(Extracted records)
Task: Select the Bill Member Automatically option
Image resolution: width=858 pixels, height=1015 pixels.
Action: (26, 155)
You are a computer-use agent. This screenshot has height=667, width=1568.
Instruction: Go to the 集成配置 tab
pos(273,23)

* * *

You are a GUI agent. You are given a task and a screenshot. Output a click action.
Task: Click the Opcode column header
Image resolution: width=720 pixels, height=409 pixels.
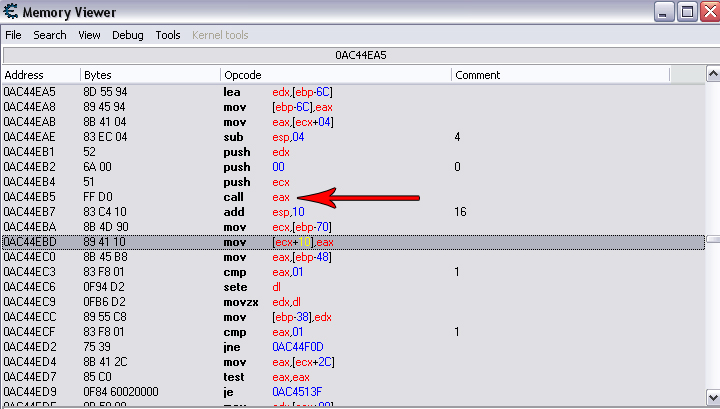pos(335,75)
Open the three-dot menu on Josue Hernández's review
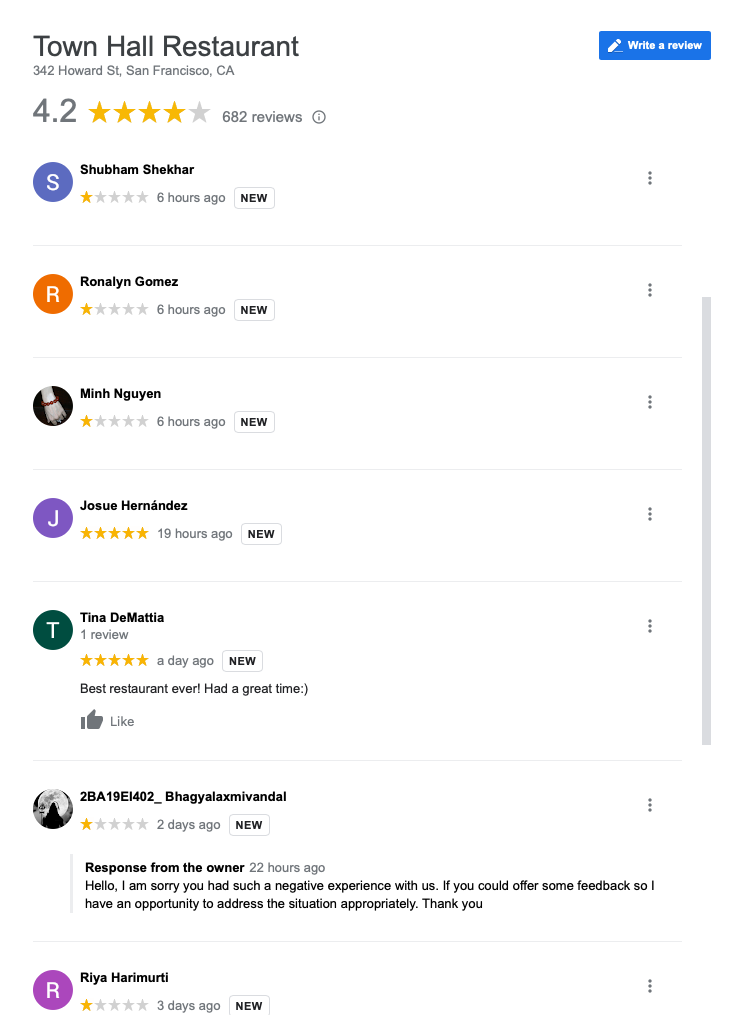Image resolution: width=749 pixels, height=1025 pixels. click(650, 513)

* * *

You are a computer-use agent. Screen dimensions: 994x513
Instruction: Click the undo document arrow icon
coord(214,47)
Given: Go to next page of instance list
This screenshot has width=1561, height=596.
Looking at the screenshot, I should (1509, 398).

### YOUR TASK
Would you please return all lines of the data that include the word "computer"?

### RESULT
You are a computer-use agent. This screenshot has height=667, width=1568.
You are a computer-use agent. Screen dimensions: 994x513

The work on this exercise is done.